Information supplied Start Marker

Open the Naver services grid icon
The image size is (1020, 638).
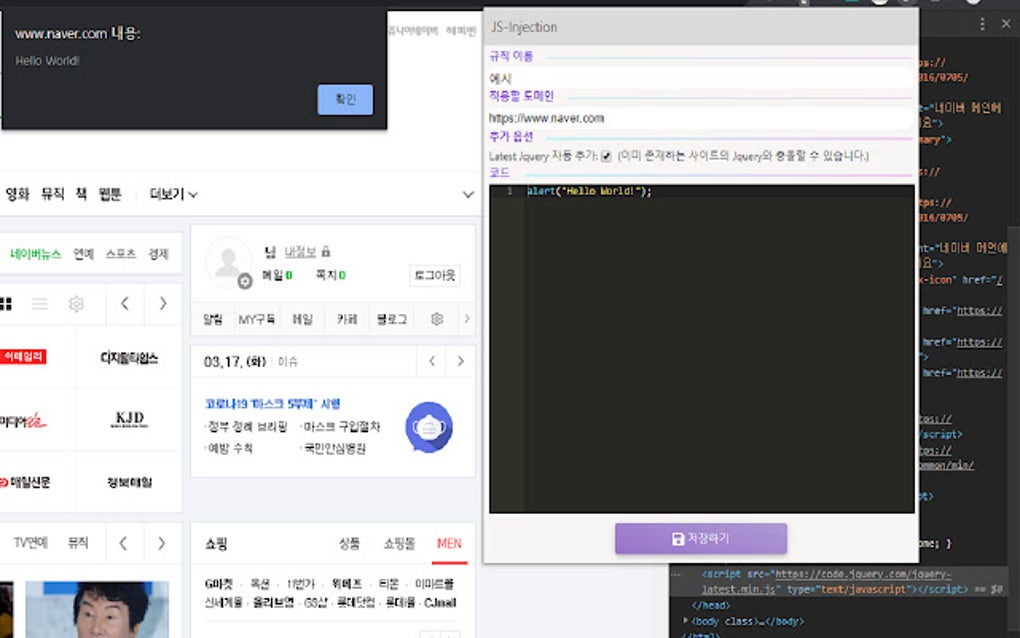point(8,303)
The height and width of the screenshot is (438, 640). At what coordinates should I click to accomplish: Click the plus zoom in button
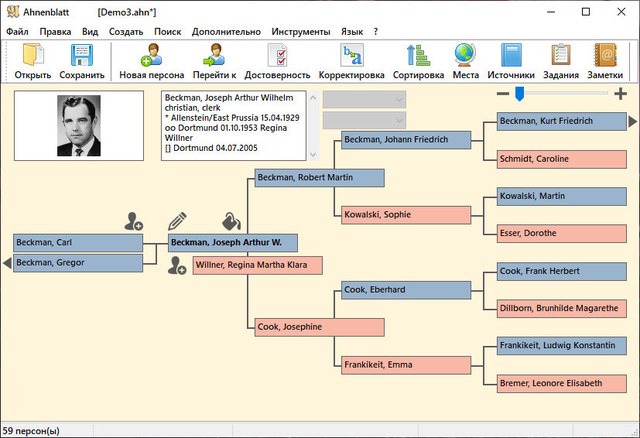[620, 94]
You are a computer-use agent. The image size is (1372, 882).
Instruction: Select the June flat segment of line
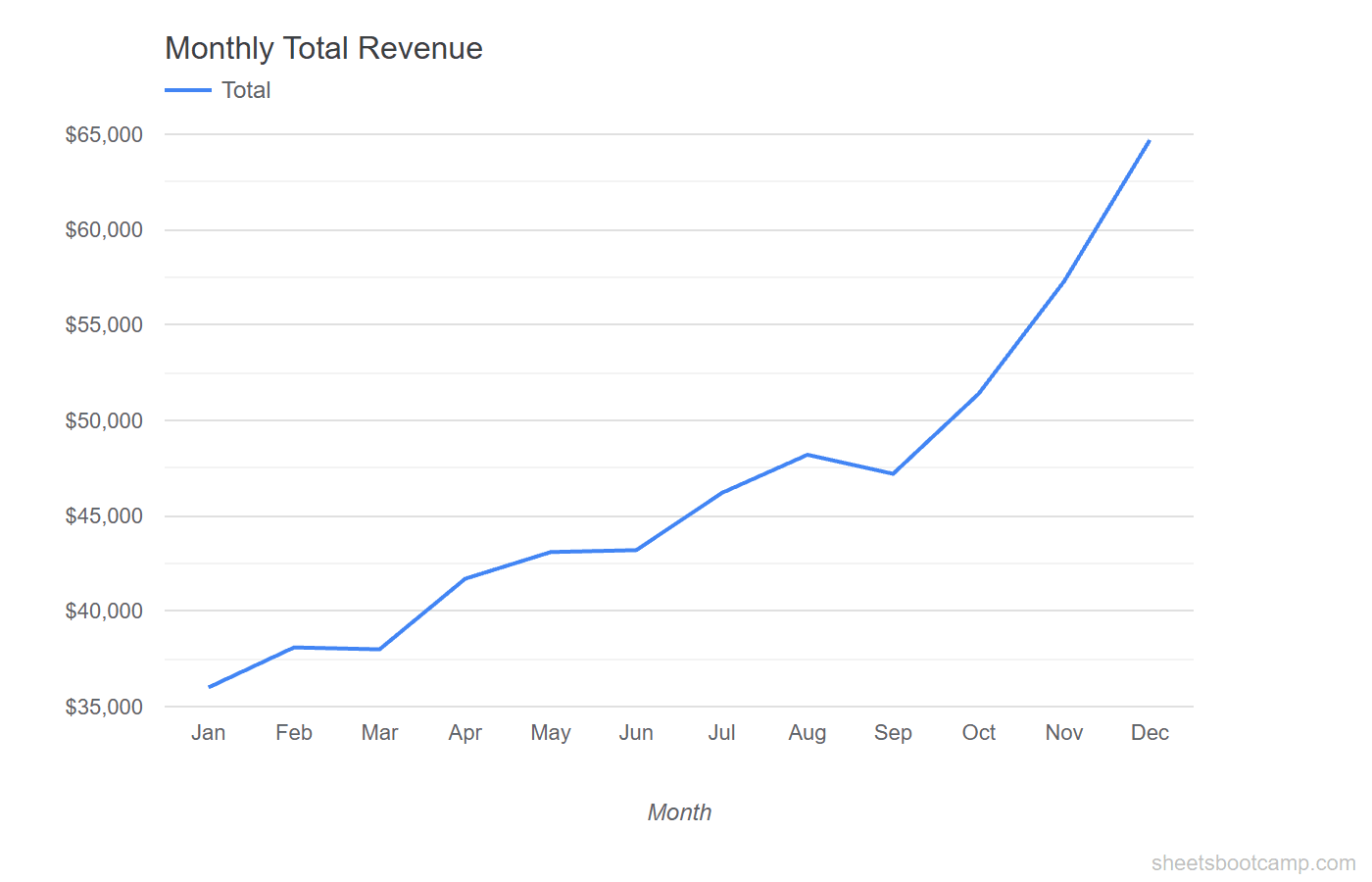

Information supplied End Marker

> [Exercise description] Take the line that contains "The height and" and every line after it up to the end of the records above, and restate them exactly, without the pictures.

> [Solution below]
The height and width of the screenshot is (438, 640). At what coordinates should I click to accomplish: Click the plus zoom in button
[620, 94]
You are a computer-use agent. The image size is (1372, 882).
Instruction: Select the June flat segment of line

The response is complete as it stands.